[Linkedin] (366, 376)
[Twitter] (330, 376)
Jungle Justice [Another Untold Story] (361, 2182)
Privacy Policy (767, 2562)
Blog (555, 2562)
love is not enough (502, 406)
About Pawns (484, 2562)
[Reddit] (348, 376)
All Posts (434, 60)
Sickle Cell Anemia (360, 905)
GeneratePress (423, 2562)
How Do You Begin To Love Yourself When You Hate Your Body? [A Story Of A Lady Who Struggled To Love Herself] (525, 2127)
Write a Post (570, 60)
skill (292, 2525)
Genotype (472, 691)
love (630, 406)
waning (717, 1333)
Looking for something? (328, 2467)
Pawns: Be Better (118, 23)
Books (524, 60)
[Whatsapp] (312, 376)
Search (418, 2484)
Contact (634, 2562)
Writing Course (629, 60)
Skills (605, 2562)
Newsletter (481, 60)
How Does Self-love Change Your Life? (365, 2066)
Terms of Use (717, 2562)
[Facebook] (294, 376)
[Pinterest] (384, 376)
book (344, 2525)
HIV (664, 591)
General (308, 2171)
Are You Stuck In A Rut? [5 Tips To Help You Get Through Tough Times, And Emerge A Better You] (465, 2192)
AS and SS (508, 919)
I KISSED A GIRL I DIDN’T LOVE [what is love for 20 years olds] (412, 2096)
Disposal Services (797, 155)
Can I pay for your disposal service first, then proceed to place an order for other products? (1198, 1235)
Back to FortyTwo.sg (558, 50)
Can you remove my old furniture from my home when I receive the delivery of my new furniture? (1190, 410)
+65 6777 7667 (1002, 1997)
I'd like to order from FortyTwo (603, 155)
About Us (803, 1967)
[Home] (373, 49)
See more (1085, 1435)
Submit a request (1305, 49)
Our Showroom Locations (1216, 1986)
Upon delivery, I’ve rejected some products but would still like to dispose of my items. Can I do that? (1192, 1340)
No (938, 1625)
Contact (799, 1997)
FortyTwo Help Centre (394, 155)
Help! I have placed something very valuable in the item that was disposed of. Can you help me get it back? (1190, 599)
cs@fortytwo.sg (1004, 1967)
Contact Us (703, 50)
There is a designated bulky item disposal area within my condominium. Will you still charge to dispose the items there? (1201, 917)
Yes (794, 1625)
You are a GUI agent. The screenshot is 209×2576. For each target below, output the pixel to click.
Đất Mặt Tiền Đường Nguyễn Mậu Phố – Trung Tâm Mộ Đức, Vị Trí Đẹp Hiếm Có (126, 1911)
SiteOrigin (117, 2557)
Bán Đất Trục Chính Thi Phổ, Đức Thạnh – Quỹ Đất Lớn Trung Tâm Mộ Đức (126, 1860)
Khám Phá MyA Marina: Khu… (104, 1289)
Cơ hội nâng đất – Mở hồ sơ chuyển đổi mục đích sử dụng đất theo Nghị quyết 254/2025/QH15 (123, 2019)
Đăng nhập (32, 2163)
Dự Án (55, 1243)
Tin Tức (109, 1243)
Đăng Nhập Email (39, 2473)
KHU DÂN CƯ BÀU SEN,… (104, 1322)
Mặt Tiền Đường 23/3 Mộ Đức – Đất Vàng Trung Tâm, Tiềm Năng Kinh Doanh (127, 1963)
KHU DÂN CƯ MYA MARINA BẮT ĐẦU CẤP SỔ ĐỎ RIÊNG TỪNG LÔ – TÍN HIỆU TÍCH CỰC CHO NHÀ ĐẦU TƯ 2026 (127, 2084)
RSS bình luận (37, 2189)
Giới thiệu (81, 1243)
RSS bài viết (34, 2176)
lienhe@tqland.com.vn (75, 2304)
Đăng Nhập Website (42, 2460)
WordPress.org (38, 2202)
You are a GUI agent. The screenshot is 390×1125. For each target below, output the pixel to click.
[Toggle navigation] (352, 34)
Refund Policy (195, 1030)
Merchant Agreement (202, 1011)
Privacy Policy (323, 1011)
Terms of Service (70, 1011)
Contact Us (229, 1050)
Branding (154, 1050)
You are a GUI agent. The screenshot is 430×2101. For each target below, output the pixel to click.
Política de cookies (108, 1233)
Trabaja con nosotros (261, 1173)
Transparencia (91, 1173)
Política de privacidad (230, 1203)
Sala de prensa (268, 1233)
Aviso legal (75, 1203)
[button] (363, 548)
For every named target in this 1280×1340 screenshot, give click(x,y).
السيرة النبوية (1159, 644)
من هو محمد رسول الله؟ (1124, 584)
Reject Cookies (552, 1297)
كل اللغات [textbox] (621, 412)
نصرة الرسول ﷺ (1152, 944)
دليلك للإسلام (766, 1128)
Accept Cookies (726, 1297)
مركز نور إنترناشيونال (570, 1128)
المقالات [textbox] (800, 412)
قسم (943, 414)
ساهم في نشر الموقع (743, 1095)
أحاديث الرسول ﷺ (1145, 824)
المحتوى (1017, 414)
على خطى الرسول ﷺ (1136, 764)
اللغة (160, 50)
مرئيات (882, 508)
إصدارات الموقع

*****

__TASK DIRECTIONS__: Return exactly the lines above from the line that has "Books (524, 60)" through the line that has "Contact (799, 1997)", inclusive, and nothing else.

__ANSWER TO THE PROBLEM__:
Books (524, 60)
[Whatsapp] (312, 376)
Search (418, 2484)
Contact (634, 2562)
Writing Course (629, 60)
Skills (605, 2562)
Newsletter (481, 60)
How Does Self-love Change Your Life? (365, 2066)
Terms of Use (717, 2562)
[Facebook] (294, 376)
[Pinterest] (384, 376)
book (344, 2525)
HIV (664, 591)
General (308, 2171)
Are You Stuck In A Rut? [5 Tips To Help You Get Through Tough Times, And Emerge A Better You] (465, 2192)
AS and SS (508, 919)
I KISSED A GIRL I DIDN’T LOVE [what is love for 20 years olds] (412, 2096)
Disposal Services (797, 155)
Can I pay for your disposal service first, then proceed to place an order for other products? (1198, 1235)
Back to FortyTwo.sg (558, 50)
Can you remove my old furniture from my home when I receive the delivery of my new furniture? (1190, 410)
+65 6777 7667 (1002, 1997)
I'd like to order from FortyTwo (603, 155)
About Us (803, 1967)
[Home] (373, 49)
See more (1085, 1435)
Submit a request (1305, 49)
Our Showroom Locations (1216, 1986)
Upon delivery, I’ve rejected some products but would still like to dispose of my items. Can I do that? (1192, 1340)
No (938, 1625)
Contact (799, 1997)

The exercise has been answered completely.